Again, in early years, it is hard to draw conclusions because some topics don’t even reach ~100 submissions. We can see some patterns in 2025 however. We see areas, such as ‘Robotics’ and ‘LLMs’, have the highest acceptance rate above the global rate. We also see areas, such as ’transfer learning’ and ’time series’, have a very low excess acceptance rate. In fact, conclusions are hard to draw from this as it matters how many submissions there were, and if it was the hot topic that year.

Paper Ratings
#

Beyond acceptance outcomes, a parallel discussion around top AI conferences concerns the ratings themselves. A recurring claim, often raised informally in online discussions, is that as conferences scale and rely increasingly on reciprocal reviewing, the distribution of review scores may shift downward (or become more compressed), potentially reflecting heavier reviewer load or altered norms around what constitutes an “accept-level” score.

If we look at this in ICLR’s case, which introduced reciprocal reviewing in 2025, we can’t observe a dip at all compared to previous years. But, maybe our hypothesis is still correct, and we need to see if some areas are more favoured than others?

Average paper rating per year grouped by primary area.

Well with this we can see similar trends to the acceptance rate plots we showed earlier. In 2025, fields like ‘LLMs’ and ‘Robotics’, were favoured more on average whilst fields like ’time series’ and ’transfer learning’, were favoured less than most other areas.

Parametric and Non-Parametric Analyses
#

The previous analyses doesn’t allow us to see if a paper actually deserved to be accepted, or if a field actually has an acceptance bias applied to it. So, we can try and investigate these via models. Specifically, if I fit a simple logistic regression model at the paper level.
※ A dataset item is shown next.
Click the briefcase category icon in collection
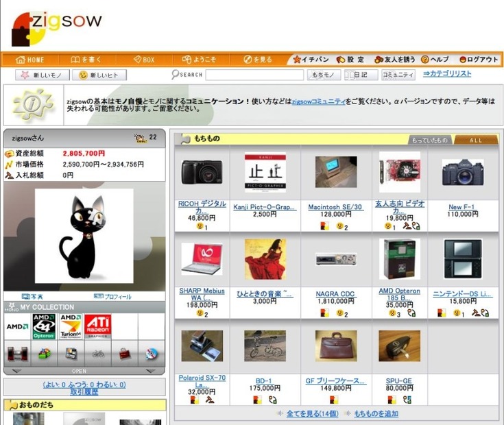Image resolution: width=504 pixels, height=425 pixels. click(124, 354)
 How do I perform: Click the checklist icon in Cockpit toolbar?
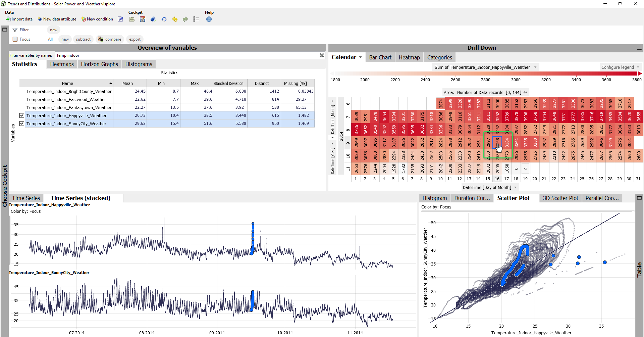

The dependent variable is a binary indicator of acceptance (Accept vs Reject). The key covariates are the paper’s mean review rating, a categorical indicator for research area, and a categorical indicator for year. In this specification, the area coefficients can be interpreted as score-conditioned shifts in the odds of acceptance relative to a baseline area: a positive coefficient indicates higher acceptance odds at the same score and year, while a negative coefficient indicates lower odds. This can tell us if areas have some bias, as two papers in the same year, with identical scores, should have ‘similar’ acceptance chances regardless of the field.

The fitted model confirms that review score is the dominant determinant of acceptance, while year effects capture changes in global selectivity across cycles. Importantly for the hypothesis, the area terms measure whether some subfields have higher/lower acceptance odds at the same score and year: only a small subset show a statistically detectable positive “boost”. Notably ‘LLMs’ (+0.37, p = 0.044) and ‘robotics’ (+0.49, p = 0.036), while most other areas have effects that are not clearly different. Interestingly, some areas see a negative “boost”; mainly “time series” (10.19, p = 0.458).

As a complementary check, I also estimate acceptance probabilities non-parametrically, without fitting a model. I bin papers by their mean review rating (in 0.5-point increments) and compute the empirical fraction accepted within each (area, score-bin) cell (discarding cells with very small counts).

Empirical acceptance probability by score and area.

This figure above makes the main structure explicit: acceptance is strongly increasing in score across all areas, with near-zero acceptance at low scores and near-certain acceptance at high scores. At the same time, in the mid-score region where most borderline decisions occur, some areas exhibit modestly higher or lower acceptance fractions than others within the same score bin. For example, at an average score of 6.0, ‘Robotics’ and ‘LLMs’ have higher acceptance rates. At an average score of 6.5, ’time series’ and ‘probabilistic methods’ see an notably lower acceptance rate. This pattern is consistent with the logistic regression result: score explains most of the decision, while any area-level differences appear comparatively small and concentrated near the decision boundary.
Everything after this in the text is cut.